O ministro da Justiça e Segurança Pública, Sergio Moro, vai defender no Congresso
mudanças na legislação para permitir o confisco de bens comprados com
recursos ilícitos ou derivados de crime, mesmo que não haja comprovação
de que tenham sido obtidos ilegalmente.
No pacote que pretende encaminhar em fevereiro aos
parlamentares, Moro vai incluir o chamado confisco alargado, que
autoriza o poder público a retirar bens da propriedade de condenados por
crimes como corrupção, tráfico de drogas e associação criminosa tudo
aquilo cuja origem eles não conseguirem comprovar como lícita.

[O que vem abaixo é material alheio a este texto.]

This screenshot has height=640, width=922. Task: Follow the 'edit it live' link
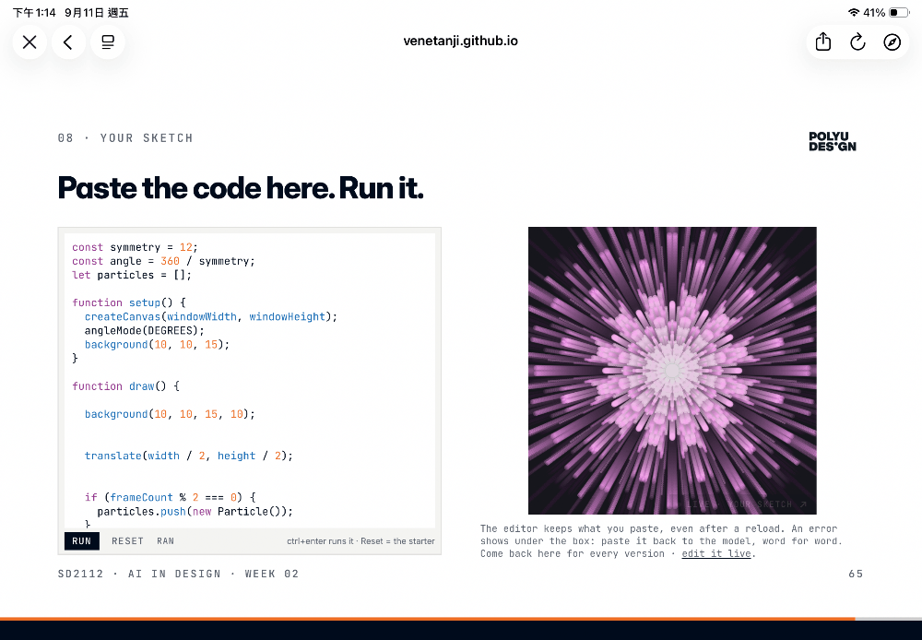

Promessa de campanha de Jair Bolsonaro, mudanças na legislação visam a
fortalecer o combate à corrupção e ao crime organizado. Moro apresentou
na sexta-feira passada ao presidente as proposições que pretende
incluir no plano, mas elas ainda não estão totalmente fechadas.
Outra medida, que deve seguir depois para o Congresso, é a que prevê o
confisco de bens na esfera cível, mesmo que não haja condenação
criminal, conhecida como extinção do domínio. Nesse tipo de ação, que só
seria aberta se houver indícios de que os bens foram adquiridos por
meio de crime, o proprietário teria de explicar como obteve o
patrimônio; do contrário perderia o bem.